El alcalde de Chicago, Brandon Johnson, anunció nuevas medidas para regular el desarrollo de centros de datos en la ciudad y respaldó una moratoria temporal para la construcción de nuevas instalaciones, ante las preocupaciones por su elevado consumo de agua y electricidad, así como por sus efectos en las comunidades.
El alcalde demócrata progresista firmó este martes una orden ejecutiva que establece un proceso de revisión más estricto para cualquier proyecto futuro. Sin embargo, la moratoria todavía requiere la aprobación del Concejo Municipal de Chicago.

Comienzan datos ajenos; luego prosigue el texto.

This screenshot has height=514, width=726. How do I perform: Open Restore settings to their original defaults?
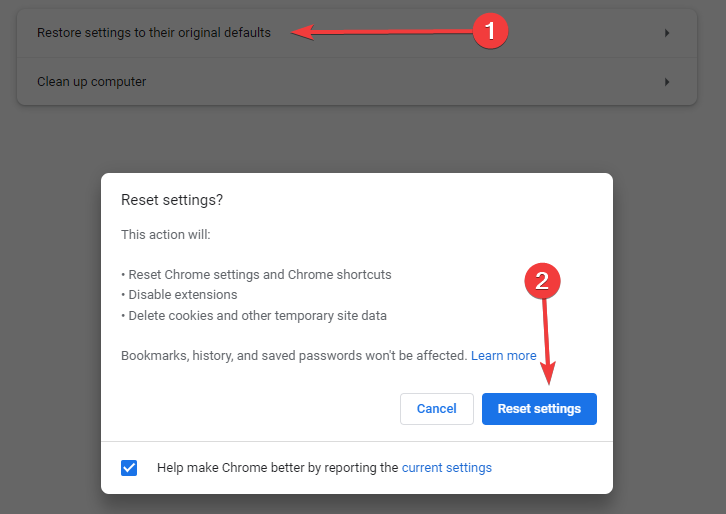click(357, 33)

Entre las nuevas disposiciones se contempla una revisión más exhaustiva de los permisos relacionados con contaminación atmosférica, normas adicionales para controlar el ruido generado por los equipos de los centros de datos y un análisis integral de los proyectos que considere su consumo de agua, demanda eléctrica y posibles efectos sobre los vecindarios.
Chicago cuenta actualmente con alrededor de 39 centros de datos, de acuerdo con información de la alcaldía. La expansión de esta industria ha cobrado relevancia debido al crecimiento de la inteligencia artificial y de otros servicios digitales que requieren grandes cantidades de capacidad informática.
“Chicago no permitirá que el desarrollo descontrolado sobrecargue nuestro suministro de agua, dispare los costos de la energía ni comprometa la salud de nuestras comunidades”, afirmó Johnson al anunciar las medidas.
El alcalde sostuvo que la ciudad no busca cerrar las puertas a las inversiones tecnológicas, pero advirtió que los nuevos proyectos deberán desarrollarse bajo criterios de responsabilidad y transparencia.
“Estamos abiertos a la innovación y la inversión, pero deben llevarse a cabo de manera responsable, transparente y en colaboración con las personas más afectadas”, señaló.
Crece la oposición a los centros de datos
La decisión de Chicago se produce en un contexto de creciente preocupación entre autoridades y comunidades de Estados Unidos por el impacto que tienen los grandes centros de datos sobre los recursos locales.
Estas instalaciones requieren importantes cantidades de electricidad para mantener en funcionamiento miles de servidores y sistemas de enfriamiento. Su expansión también ha generado cuestionamientos por el uso de agua, las emisiones asociadas con la generación de energía y el ruido producido por los equipos.
Chicago no es la única ciudad que ha comenzado a endurecer las condiciones para estos proyectos. El debate también ha llegado a los gobiernos estatales, particularmente en momentos en que los elevados costos de la electricidad se han convertido en una preocupación para los consumidores y en un tema político de cara a las elecciones legislativas de medio mandato.
Nueva York se convirtió el mes pasado en el primer estado en establecer una moratoria para nuevos centros de datos hiperescalables, mientras que el gobernador republicano de Ohio, Mike DeWine, implementó en mayo una suspensión estatal de créditos fiscales destinados a este tipo de instalaciones.
En Chicago, la discusión se intensificó después de que el antiguo inmueble que albergaba a Cboe Global Markets fuera vendido el año pasado a una empresa especializada en centros de datos.
Con la orden ejecutiva, el gobierno de Johnson busca que cualquier expansión de esta industria sea evaluada no sólo desde el punto de vista económico, sino también por sus posibles consecuencias sobre el agua, la electricidad, el medio ambiente, el ruido y la calidad de vida de los habitantes.
La propuesta de moratoria será ahora analizada por el Concejo Municipal, que tendrá la decisión final sobre si Chicago detiene temporalmente la autorización de nuevos centros de datos mientras se establecen las nuevas reglas.